Experts from the Natural History Museum have now published the results of their study on these markings, which are believed to belong to sauropodomorphs. These species include the famous Diplodocus which were present here during the Triassic period. The research was carried out after it was discovered last year by walker Kerry Rees in Penarth, near Cardiff. Professor Paul Barrett of the museum says that from the number of footprints it is possible that many sauropods gathered at this site.
Thousands of dinosaur footprints found in Poland, scientists surprised to see ‘priceless treasure’

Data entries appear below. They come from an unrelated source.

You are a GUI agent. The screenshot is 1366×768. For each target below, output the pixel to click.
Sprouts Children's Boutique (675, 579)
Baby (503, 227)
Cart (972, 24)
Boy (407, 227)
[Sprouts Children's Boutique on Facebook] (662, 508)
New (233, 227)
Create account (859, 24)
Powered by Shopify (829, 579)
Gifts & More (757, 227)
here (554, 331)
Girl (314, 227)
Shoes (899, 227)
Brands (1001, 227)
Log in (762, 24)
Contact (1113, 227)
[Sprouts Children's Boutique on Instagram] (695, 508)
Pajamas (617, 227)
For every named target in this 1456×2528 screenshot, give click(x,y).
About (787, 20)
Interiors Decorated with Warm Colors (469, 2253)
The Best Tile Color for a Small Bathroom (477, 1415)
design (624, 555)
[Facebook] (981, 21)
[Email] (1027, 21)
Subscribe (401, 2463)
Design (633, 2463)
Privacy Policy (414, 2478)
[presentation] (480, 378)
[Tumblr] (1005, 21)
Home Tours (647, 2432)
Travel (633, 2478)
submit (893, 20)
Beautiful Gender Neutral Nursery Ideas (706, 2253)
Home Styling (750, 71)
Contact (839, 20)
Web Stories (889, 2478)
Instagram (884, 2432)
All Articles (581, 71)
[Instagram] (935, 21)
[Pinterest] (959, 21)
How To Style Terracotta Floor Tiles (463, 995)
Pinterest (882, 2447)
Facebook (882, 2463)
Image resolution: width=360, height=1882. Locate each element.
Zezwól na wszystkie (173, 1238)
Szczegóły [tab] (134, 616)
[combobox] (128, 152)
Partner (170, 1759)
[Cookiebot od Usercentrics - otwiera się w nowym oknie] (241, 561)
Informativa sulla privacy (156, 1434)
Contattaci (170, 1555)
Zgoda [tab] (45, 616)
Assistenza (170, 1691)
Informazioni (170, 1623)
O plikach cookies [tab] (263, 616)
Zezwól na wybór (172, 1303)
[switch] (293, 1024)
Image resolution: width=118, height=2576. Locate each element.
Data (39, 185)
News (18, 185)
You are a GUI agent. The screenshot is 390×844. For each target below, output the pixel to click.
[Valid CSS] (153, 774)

Fossils are formed by drying in sunlight
The results of research by scientists from Britain and France have now been published in Geological Magazine. Scientists said these figures have raised edges called ‘Squelch Marks’ where dinosaurs put their feet in the mud. These marks dry up in sunlight and then turn into fossils. Earlier, thousands of footprints of dinosaurs who ruled the earth were found in Poland.

Fossils and bones found in Poland
The scaly skin of dinosaurs could also be easily seen here. Experts said that these dinosaur footprints can provide new information about the ecosystem of 200 million years ago. The National Research Institute, a geological institute in Poland, called it a ‘treasure’. The decomposed remains and bones were found in an open quarry in the Borkovice area, 130 km south of the capital, Warsaw.

Dinosaur habits can be detected by traces
Geologist Grzegorz said, ‘From the footprints left by the dinosaurs, you can trace the behavior and habits of the dinosaurs … We have the traces of the dinosaurs running, swimming, resting and sitting.’ The largest footprints of these meat-eating dinosaurs are 40 centimeters or 15.7 inches long.